2. The restricted stock units were granted to the reporting person under the Warrior Met Coal, Inc. 2017 Equity Incentive Plan and were fully vested as of April 19, 2017, the date of grant. The units will settle in shares of common stock of Warrior Met Coal, Inc. on a one-for-one basis in a single installment on the earlier to occur of (i) a change of control or (ii) the fifth anniversary of the date of grant.
3. The restricted stock units were granted to the reporting person under the Warrior Met Coal, Inc. 2017 Equity Incentive Plan and were fully vested as of June 1, 2017, the date of grant. The units will settle in shares of common stock of Warrior Met Coal, Inc. on a one-for-one basis on the earliest of (i) one-third on each of the first three anniversaries of the date of grant; (ii) a change of control; (iii) the reporting person's separation of service with Warrior Met Coal, Inc. or its affiliates; or (iv) the death of the reporting person.
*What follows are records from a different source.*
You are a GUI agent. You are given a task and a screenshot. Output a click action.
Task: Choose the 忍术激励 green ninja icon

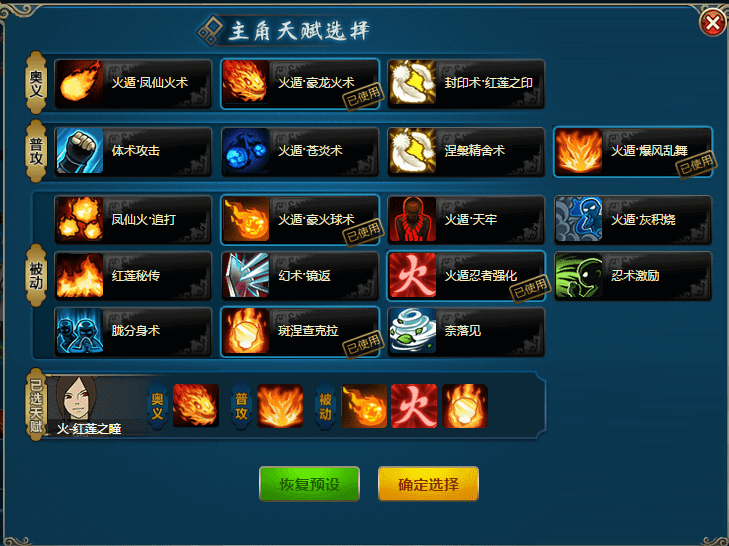point(578,275)
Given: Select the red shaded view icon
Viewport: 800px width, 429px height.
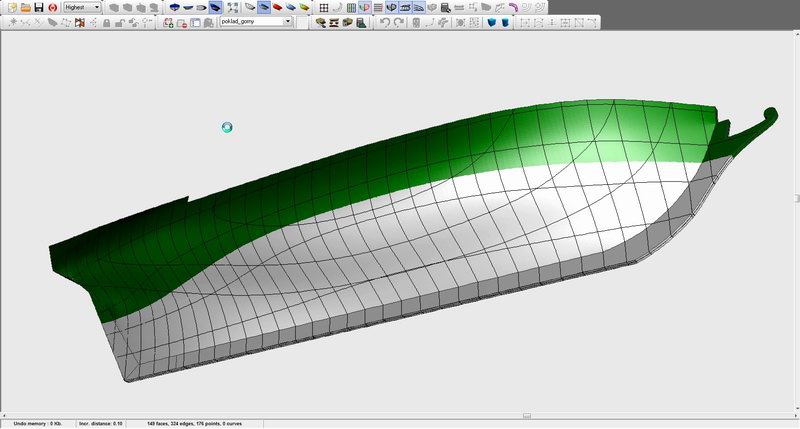Looking at the screenshot, I should pos(277,7).
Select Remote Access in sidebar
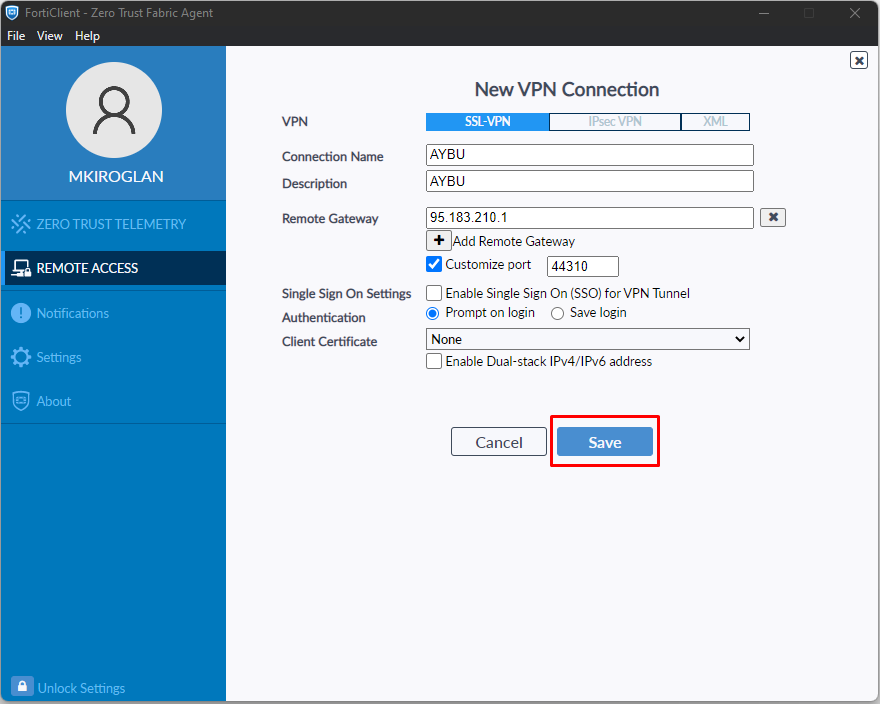Screen dimensions: 880x704 point(87,268)
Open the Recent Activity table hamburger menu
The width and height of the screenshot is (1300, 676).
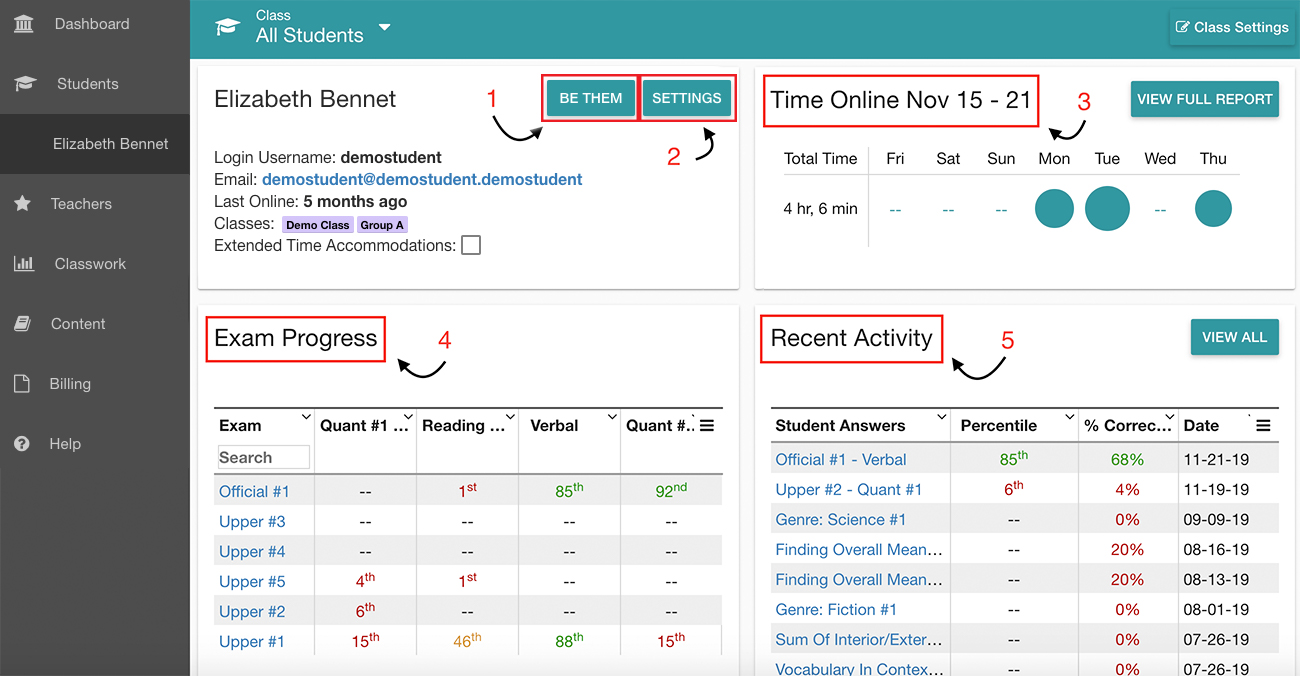pos(1263,426)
4. The restricted stock units were granted to the reporting person under the Warrior Met Coal, Inc. 2017 Equity Incentive Plan, and vest in equal installments on each of the first three anniversaries of April 23, 2018, the date of grant.
5. The restricted stock units were granted to the reporting person under the Warrior Met Coal, Inc. 2017 Equity Incentive Plan, and vest in equal installments on each of the first three anniversaries of April 22, 2019, the date of grant.
6. The restricted stock units were granted to the reporting person under the Warrior Met Coal, Inc. 2017 Equity Incentive Plan, and vest in equal installments on each of the first three anniversaries of April 24, 2020, the date of grant.
Remarks:
/s/ Kelli K. Gant, by power of attorney 04/28/2020
** Signature of Reporting Person Date
Reminder: Report on a separate line for each class of securities beneficially owned directly or indirectly.
* If the form is filed by more than one reporting person, see Instruction 4 (b)(v).
** Intentional misstatements or omissions of facts constitute Federal Criminal Violations See 18 U.S.C. 1001 and 15 U.S.C. 78ff(a).
Note: File three copies of this Form, one of which must be manually signed. If space is insufficient, see Instruction 6 for procedure.